Problem statement: In full and without changes, output the data.

[Collected data entries]
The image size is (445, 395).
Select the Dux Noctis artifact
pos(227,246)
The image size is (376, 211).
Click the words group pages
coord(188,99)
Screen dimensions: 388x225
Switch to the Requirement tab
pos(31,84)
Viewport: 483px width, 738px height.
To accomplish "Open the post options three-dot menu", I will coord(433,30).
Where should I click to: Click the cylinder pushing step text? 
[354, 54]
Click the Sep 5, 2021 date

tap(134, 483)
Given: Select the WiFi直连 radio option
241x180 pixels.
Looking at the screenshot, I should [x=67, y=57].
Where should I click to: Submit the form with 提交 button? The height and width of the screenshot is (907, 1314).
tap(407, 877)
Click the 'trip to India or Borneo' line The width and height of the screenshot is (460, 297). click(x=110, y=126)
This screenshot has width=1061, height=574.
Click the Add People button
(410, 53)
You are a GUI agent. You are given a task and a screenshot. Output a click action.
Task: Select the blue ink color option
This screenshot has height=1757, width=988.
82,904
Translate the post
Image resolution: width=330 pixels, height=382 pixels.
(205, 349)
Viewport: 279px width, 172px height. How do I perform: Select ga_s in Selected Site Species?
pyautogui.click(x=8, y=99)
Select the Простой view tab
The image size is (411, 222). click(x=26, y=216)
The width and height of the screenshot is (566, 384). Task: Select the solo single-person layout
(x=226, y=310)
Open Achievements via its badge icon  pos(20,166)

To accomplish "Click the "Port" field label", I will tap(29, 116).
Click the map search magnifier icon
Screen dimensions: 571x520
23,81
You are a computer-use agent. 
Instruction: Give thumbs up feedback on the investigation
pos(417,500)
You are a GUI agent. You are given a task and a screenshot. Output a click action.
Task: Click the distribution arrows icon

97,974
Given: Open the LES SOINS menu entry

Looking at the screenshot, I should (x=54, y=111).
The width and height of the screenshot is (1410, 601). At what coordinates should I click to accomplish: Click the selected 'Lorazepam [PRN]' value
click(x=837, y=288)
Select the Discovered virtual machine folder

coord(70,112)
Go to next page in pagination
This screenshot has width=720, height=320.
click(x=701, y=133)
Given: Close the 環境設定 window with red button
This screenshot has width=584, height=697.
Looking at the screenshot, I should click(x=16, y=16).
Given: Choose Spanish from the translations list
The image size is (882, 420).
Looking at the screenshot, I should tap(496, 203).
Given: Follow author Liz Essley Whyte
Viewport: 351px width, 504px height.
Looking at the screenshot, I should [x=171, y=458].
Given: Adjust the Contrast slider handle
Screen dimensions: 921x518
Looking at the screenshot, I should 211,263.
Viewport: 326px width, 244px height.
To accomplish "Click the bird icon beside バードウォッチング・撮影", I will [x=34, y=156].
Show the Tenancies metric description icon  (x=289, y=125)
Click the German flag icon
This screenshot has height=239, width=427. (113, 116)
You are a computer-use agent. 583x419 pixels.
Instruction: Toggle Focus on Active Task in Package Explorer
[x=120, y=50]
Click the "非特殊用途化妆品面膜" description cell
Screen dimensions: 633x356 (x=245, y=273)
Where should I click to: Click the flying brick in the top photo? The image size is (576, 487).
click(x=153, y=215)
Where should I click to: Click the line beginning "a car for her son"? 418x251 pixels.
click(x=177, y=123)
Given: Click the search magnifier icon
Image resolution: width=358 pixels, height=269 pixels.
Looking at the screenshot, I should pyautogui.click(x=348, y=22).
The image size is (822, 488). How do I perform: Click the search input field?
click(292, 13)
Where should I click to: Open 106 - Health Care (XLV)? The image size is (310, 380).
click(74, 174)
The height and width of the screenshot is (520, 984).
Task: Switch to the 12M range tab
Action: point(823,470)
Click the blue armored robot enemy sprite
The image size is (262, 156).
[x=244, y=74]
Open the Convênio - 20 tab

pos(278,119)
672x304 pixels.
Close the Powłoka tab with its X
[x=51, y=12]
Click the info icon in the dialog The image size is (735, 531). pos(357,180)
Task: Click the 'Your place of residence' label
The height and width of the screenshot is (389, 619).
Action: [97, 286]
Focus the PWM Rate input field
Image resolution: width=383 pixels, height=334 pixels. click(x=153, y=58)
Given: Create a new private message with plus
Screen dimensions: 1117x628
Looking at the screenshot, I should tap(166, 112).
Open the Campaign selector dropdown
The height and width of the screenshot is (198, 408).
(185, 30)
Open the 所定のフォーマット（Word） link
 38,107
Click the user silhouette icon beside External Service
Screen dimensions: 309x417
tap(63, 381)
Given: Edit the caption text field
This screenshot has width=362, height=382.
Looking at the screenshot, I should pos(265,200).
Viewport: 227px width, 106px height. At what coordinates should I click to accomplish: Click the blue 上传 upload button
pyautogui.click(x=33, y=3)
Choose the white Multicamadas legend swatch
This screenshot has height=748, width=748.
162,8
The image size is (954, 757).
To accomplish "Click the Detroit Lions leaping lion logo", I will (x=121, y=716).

Answer to the problem:
The image size is (445, 395).
Select the Dux Noctis artifact
pos(227,246)
The image size is (376, 211).
Click the words group pages
coord(188,99)
Screen dimensions: 388x225
Switch to the Requirement tab
pos(31,84)
Viewport: 483px width, 738px height.
To accomplish "Open the post options three-dot menu", I will coord(433,30).
Where should I click to: Click the cylinder pushing step text? 
[354, 54]
Click the Sep 5, 2021 date

tap(134, 483)
Given: Select the WiFi直连 radio option
241x180 pixels.
Looking at the screenshot, I should [x=67, y=57].
Where should I click to: Submit the form with 提交 button? The height and width of the screenshot is (907, 1314).
tap(407, 877)
Click the 'trip to India or Borneo' line The width and height of the screenshot is (460, 297). click(x=110, y=126)
This screenshot has width=1061, height=574.
Click the Add People button
(410, 53)
You are a GUI agent. You are given a task and a screenshot. Output a click action.
Task: Select the blue ink color option
This screenshot has height=1757, width=988.
82,904
Translate the post
Image resolution: width=330 pixels, height=382 pixels.
(205, 349)
Viewport: 279px width, 172px height. How do I perform: Select ga_s in Selected Site Species?
pyautogui.click(x=8, y=99)
Select the Простой view tab
The image size is (411, 222). click(x=26, y=216)
The width and height of the screenshot is (566, 384). Task: Select the solo single-person layout
(x=226, y=310)
Open Achievements via its badge icon  pos(20,166)

To accomplish "Click the "Port" field label", I will tap(29, 116).
Click the map search magnifier icon
Screen dimensions: 571x520
23,81
You are a computer-use agent. 
Instruction: Give thumbs up feedback on the investigation
pos(417,500)
You are a GUI agent. You are given a task and a screenshot. Output a click action.
Task: Click the distribution arrows icon

97,974
Given: Open the LES SOINS menu entry

Looking at the screenshot, I should (x=54, y=111).
The width and height of the screenshot is (1410, 601). At what coordinates should I click to accomplish: Click the selected 'Lorazepam [PRN]' value
click(x=837, y=288)
Select the Discovered virtual machine folder

coord(70,112)
Go to next page in pagination
This screenshot has width=720, height=320.
click(x=701, y=133)
Given: Close the 環境設定 window with red button
This screenshot has width=584, height=697.
Looking at the screenshot, I should click(x=16, y=16).
Given: Choose Spanish from the translations list
The image size is (882, 420).
Looking at the screenshot, I should tap(496, 203).
Given: Follow author Liz Essley Whyte
Viewport: 351px width, 504px height.
Looking at the screenshot, I should [x=171, y=458].
Given: Adjust the Contrast slider handle
Screen dimensions: 921x518
Looking at the screenshot, I should 211,263.
Viewport: 326px width, 244px height.
To accomplish "Click the bird icon beside バードウォッチング・撮影", I will [x=34, y=156].
Show the Tenancies metric description icon  (x=289, y=125)
Click the German flag icon
This screenshot has height=239, width=427. (113, 116)
You are a computer-use agent. 583x419 pixels.
Instruction: Toggle Focus on Active Task in Package Explorer
[x=120, y=50]
Click the "非特殊用途化妆品面膜" description cell
Screen dimensions: 633x356 (x=245, y=273)
Where should I click to: Click the flying brick in the top photo? The image size is (576, 487).
click(x=153, y=215)
Where should I click to: Click the line beginning "a car for her son"? 418x251 pixels.
click(x=177, y=123)
Given: Click the search magnifier icon
Image resolution: width=358 pixels, height=269 pixels.
Looking at the screenshot, I should pyautogui.click(x=348, y=22).
The image size is (822, 488). How do I perform: Click the search input field?
click(292, 13)
Where should I click to: Open 106 - Health Care (XLV)? The image size is (310, 380).
click(74, 174)
The height and width of the screenshot is (520, 984).
Task: Switch to the 12M range tab
Action: point(823,470)
Click the blue armored robot enemy sprite
The image size is (262, 156).
[x=244, y=74]
Open the Convênio - 20 tab

pos(278,119)
672x304 pixels.
Close the Powłoka tab with its X
[x=51, y=12]
Click the info icon in the dialog The image size is (735, 531). pos(357,180)
Task: Click the 'Your place of residence' label
The height and width of the screenshot is (389, 619).
Action: [97, 286]
Focus the PWM Rate input field
Image resolution: width=383 pixels, height=334 pixels. click(x=153, y=58)
Given: Create a new private message with plus
Screen dimensions: 1117x628
Looking at the screenshot, I should tap(166, 112).
Open the Campaign selector dropdown
The height and width of the screenshot is (198, 408).
(185, 30)
Open the 所定のフォーマット（Word） link
 38,107
Click the user silhouette icon beside External Service
Screen dimensions: 309x417
tap(63, 381)
Given: Edit the caption text field
This screenshot has width=362, height=382.
Looking at the screenshot, I should pos(265,200).
Viewport: 227px width, 106px height. At what coordinates should I click to accomplish: Click the blue 上传 upload button
pyautogui.click(x=33, y=3)
Choose the white Multicamadas legend swatch
This screenshot has height=748, width=748.
162,8
The image size is (954, 757).
To accomplish "Click the Detroit Lions leaping lion logo", I will (x=121, y=716).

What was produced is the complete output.